Open Bobby-Huggins opened 2 years ago

Bobby-Huggins commented 2 years ago

First of all, thanks for the package and all your hard work!

I think I've encountered a couple of issues/bugs in the computation of the R-hat statistic.

  1. First is just a typo I think. In lines 139-140 the chain means and variances are flattened by the list comprehension, where I think something like:

    _means = np.vstack(means)
    _vars = np.vstack(vars)

    will keep the structure of the chains, so that np.var(means, ddof=1, axis=0) and np.mean(_vars, axis=0) will give the between-chain and within-chain variance, respectively, across all parameters (right now they end up as scalars, since the _means and _vars are flat).

  2. This is similar in spirit to Issue #22 , but with a more significant effect here: on lines 120-121 where each split is reshaped to (-1, ndim), samples from all walkers are collapsed into each split, homogenizing them and leading to unrealistically low R-hat values. In my case I had ~28 walkers, many of which were stuck in well-separated modes and barely mixing at all, but nonetheless had a quite low split R-hat as recorded by the callback because each of the two splits had samples from all 28 walkers, making them statistically similar.

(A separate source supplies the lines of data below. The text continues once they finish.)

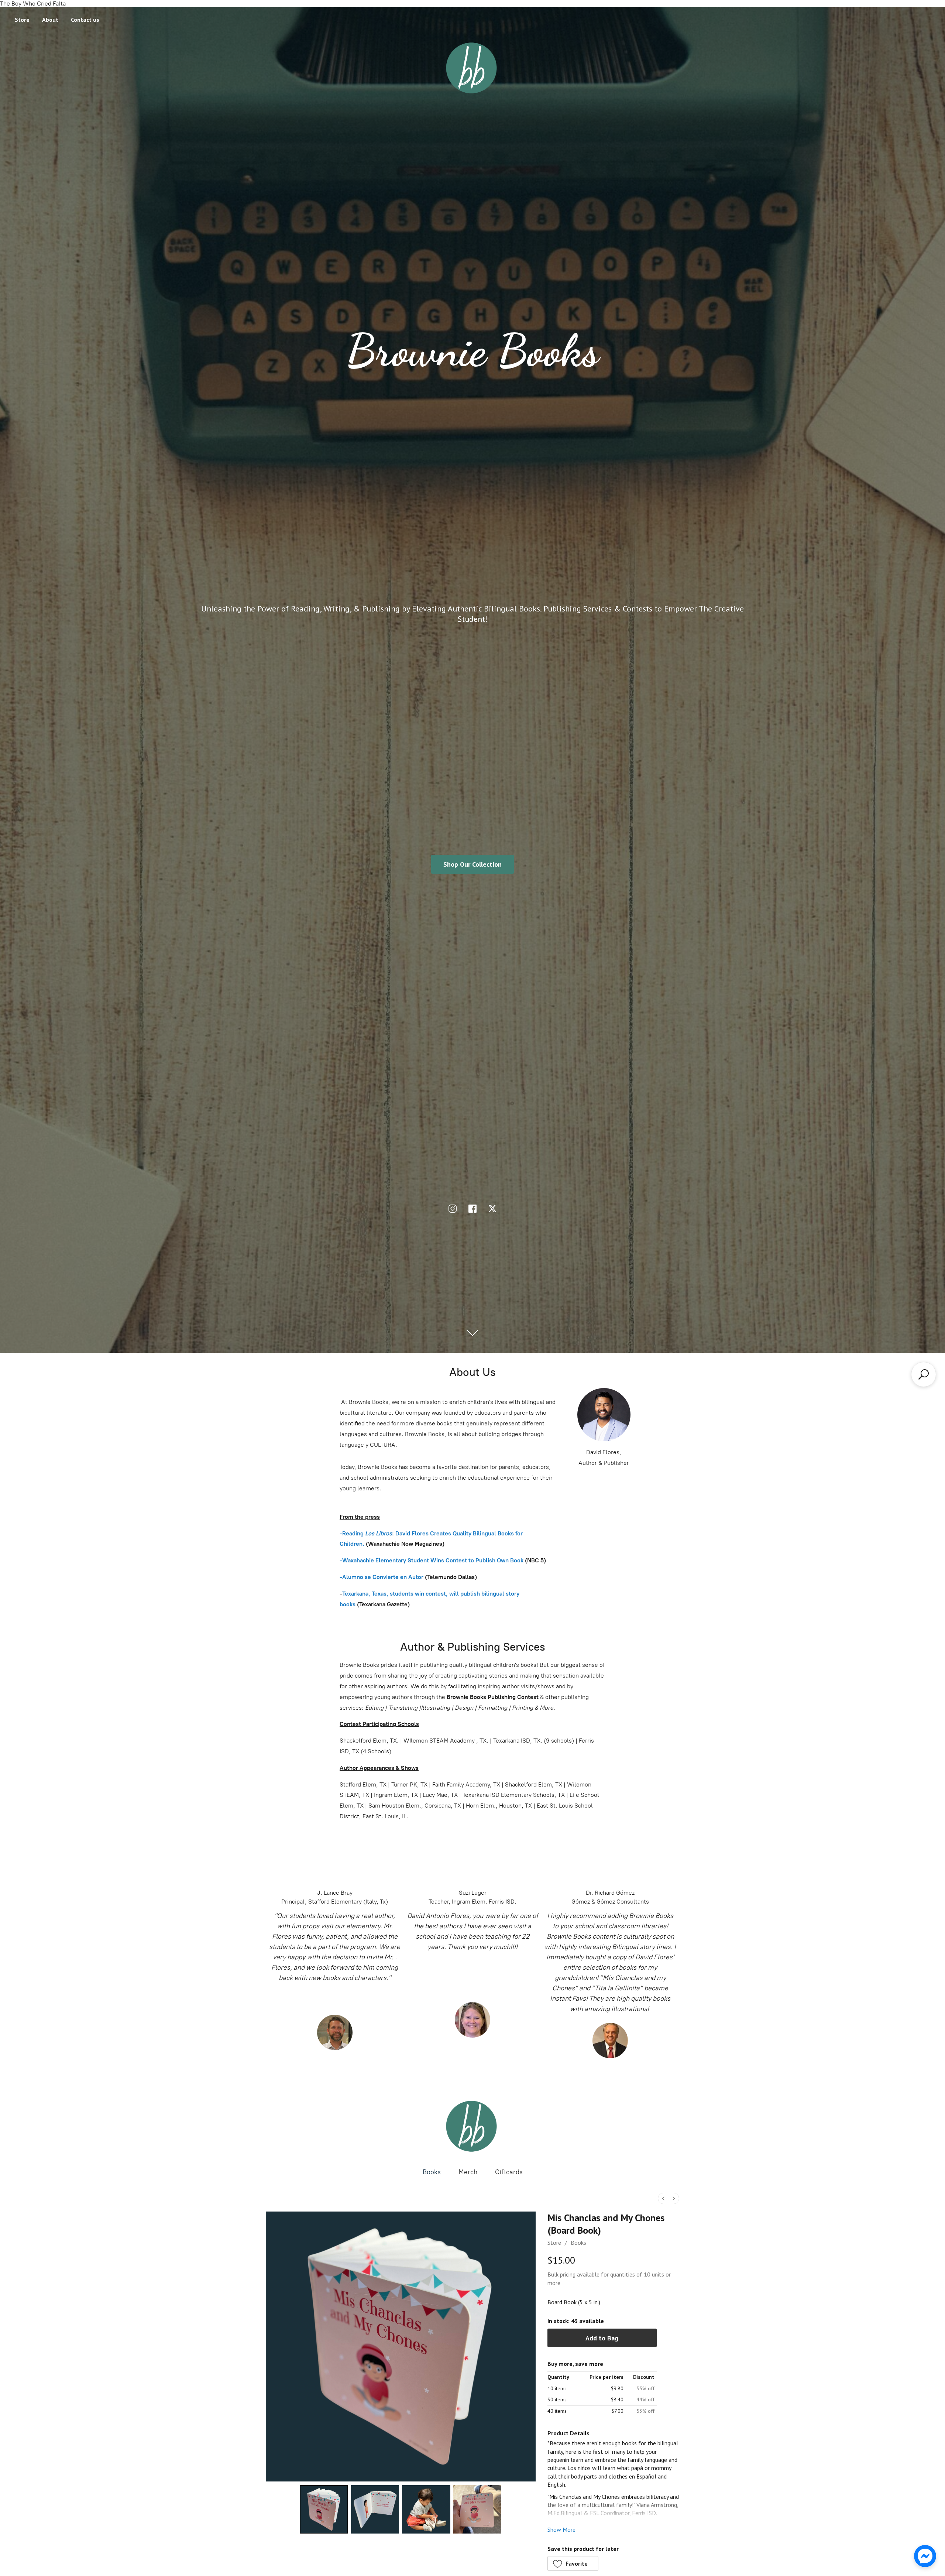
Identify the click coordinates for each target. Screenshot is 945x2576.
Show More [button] (561, 2529)
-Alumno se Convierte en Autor (381, 1576)
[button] (573, 2563)
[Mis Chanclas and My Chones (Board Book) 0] (324, 2509)
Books (432, 2172)
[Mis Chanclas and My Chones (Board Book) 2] (426, 2509)
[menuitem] (663, 2198)
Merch (467, 2172)
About (50, 19)
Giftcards (509, 2172)
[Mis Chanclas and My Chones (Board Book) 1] (375, 2509)
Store (22, 19)
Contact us (85, 19)
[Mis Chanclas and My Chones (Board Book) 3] (477, 2509)
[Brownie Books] (472, 2126)
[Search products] (923, 1374)
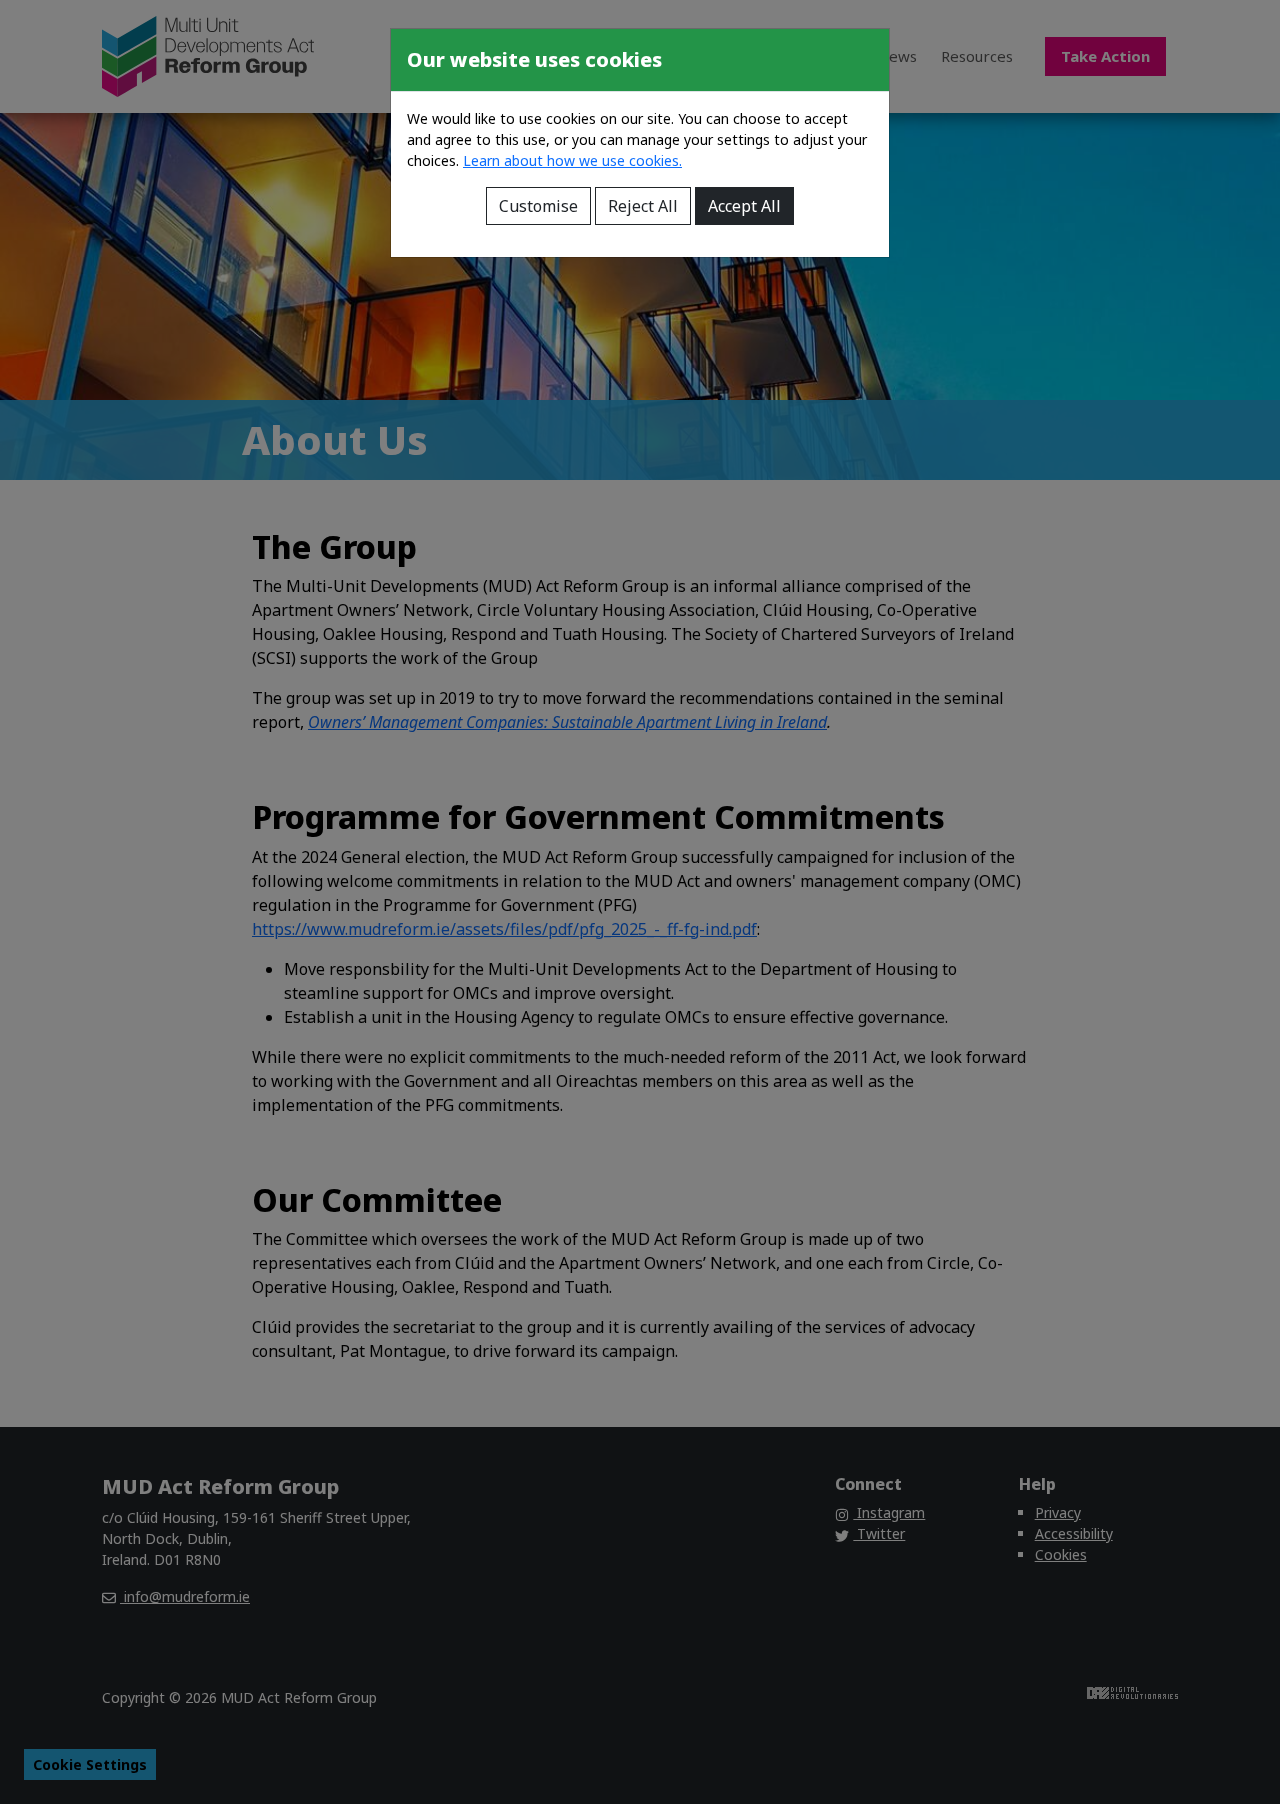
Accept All (744, 206)
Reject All (643, 206)
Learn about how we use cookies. (572, 160)
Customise (538, 206)
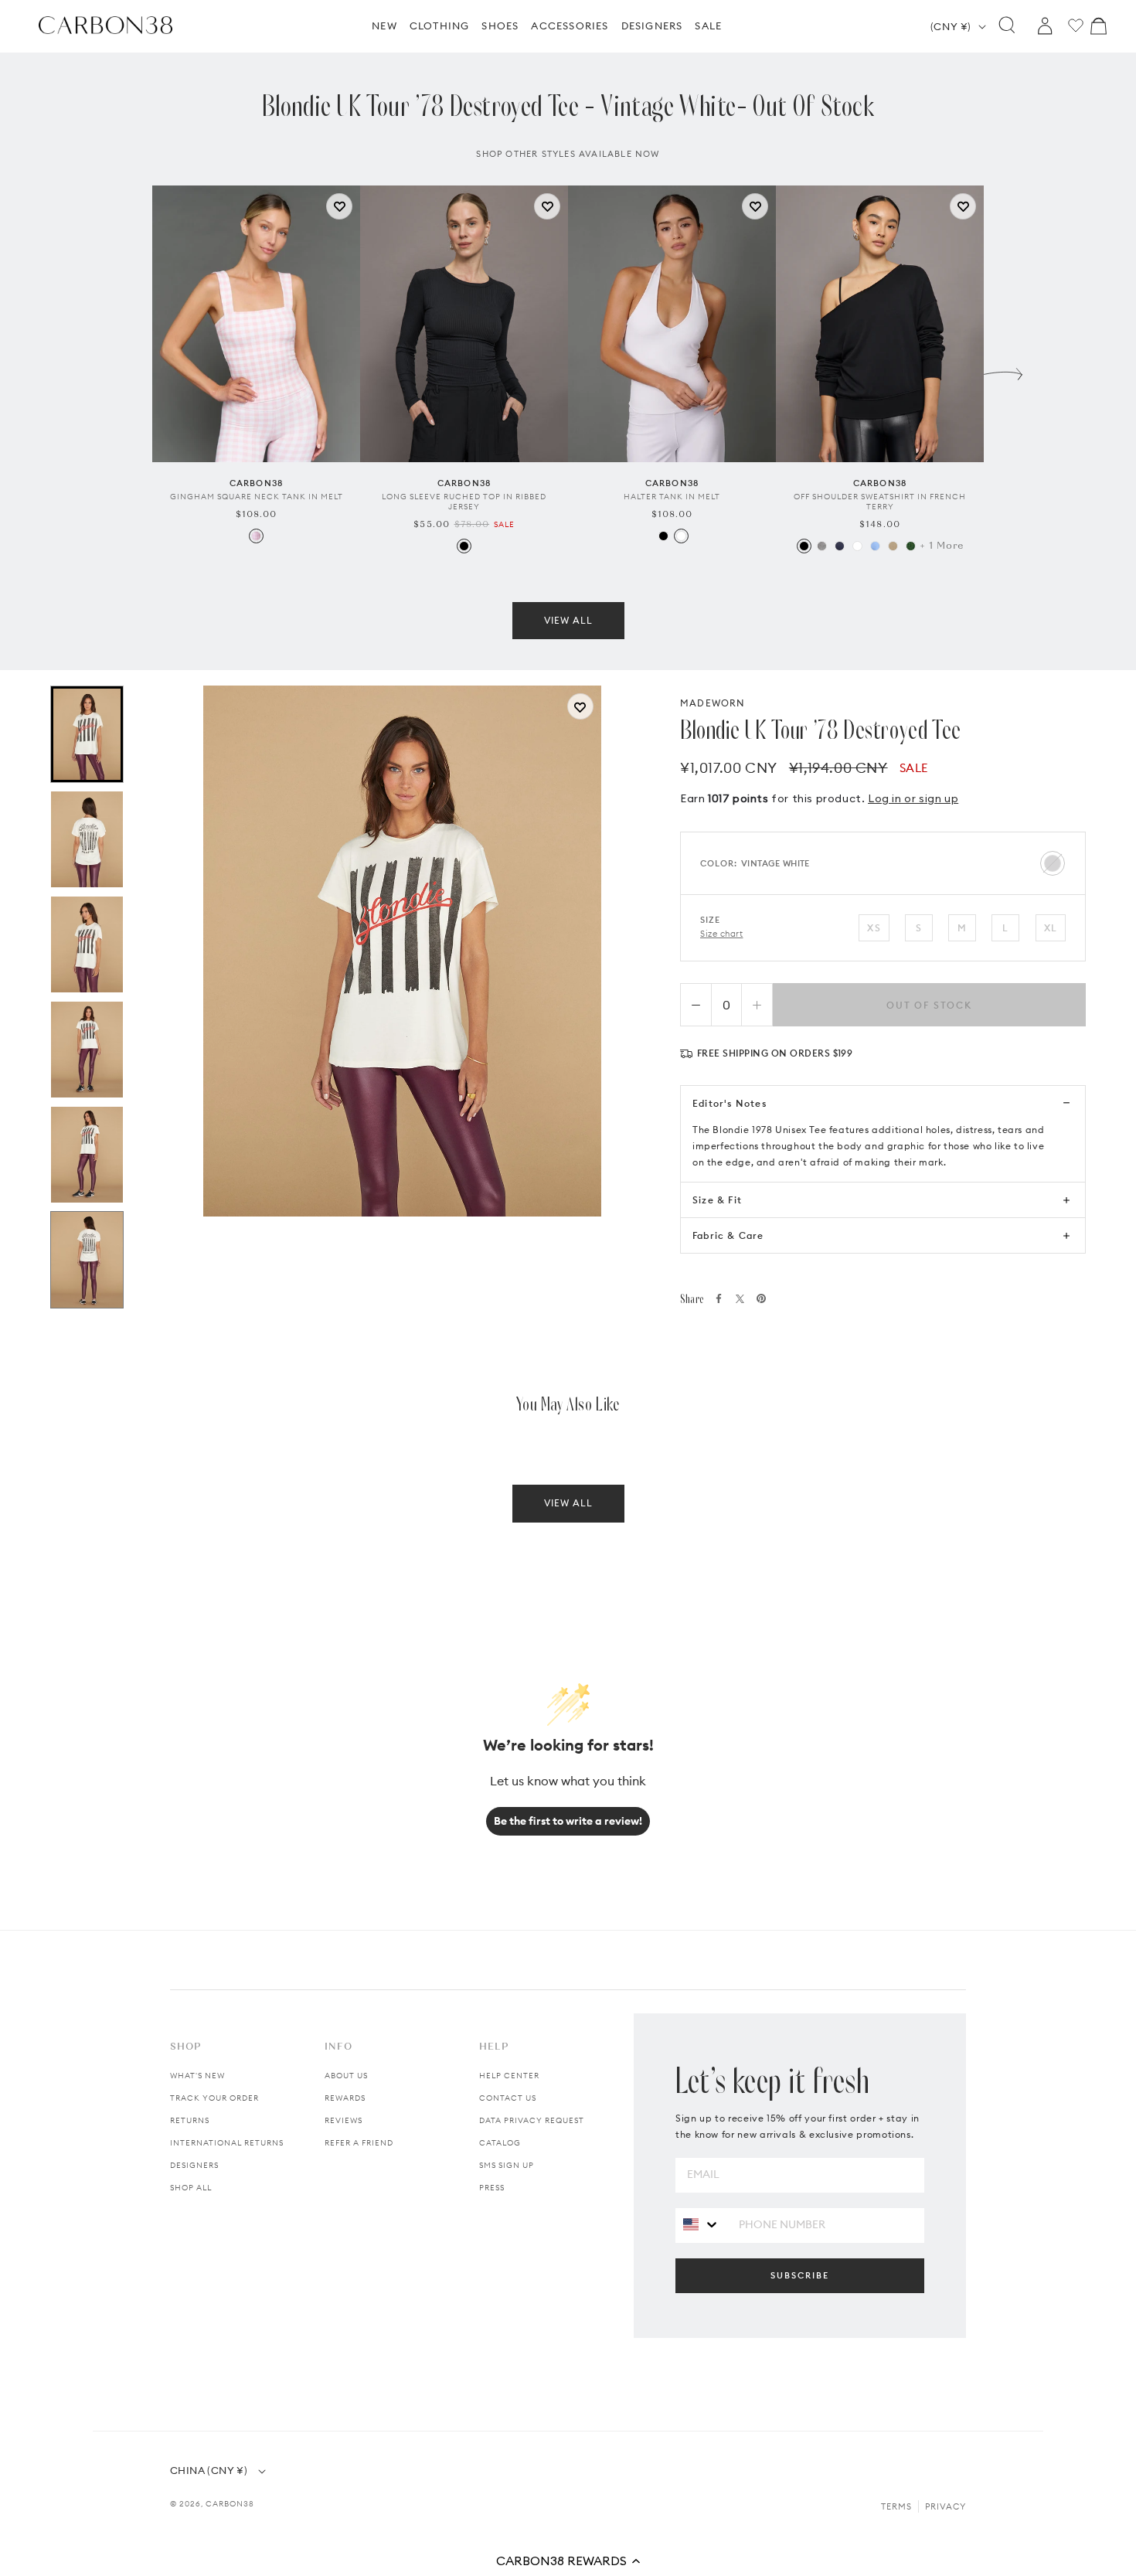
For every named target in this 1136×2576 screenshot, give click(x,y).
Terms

    Since this is an ensemble method I had to spend some time convincing myself, but I really think R-hat should be computed across all (possibly split) walkers, rather than by grouping them together. I can share my trace plots and make a case for this in more detail if it's helpful. With change (1) above fixing this would just be a matter of removing the reshape operation. Then nsplits would determine how many splits are made within each walker.

Thanks again, and let me know what your thoughts are. I'm happy to help implement these changes, too.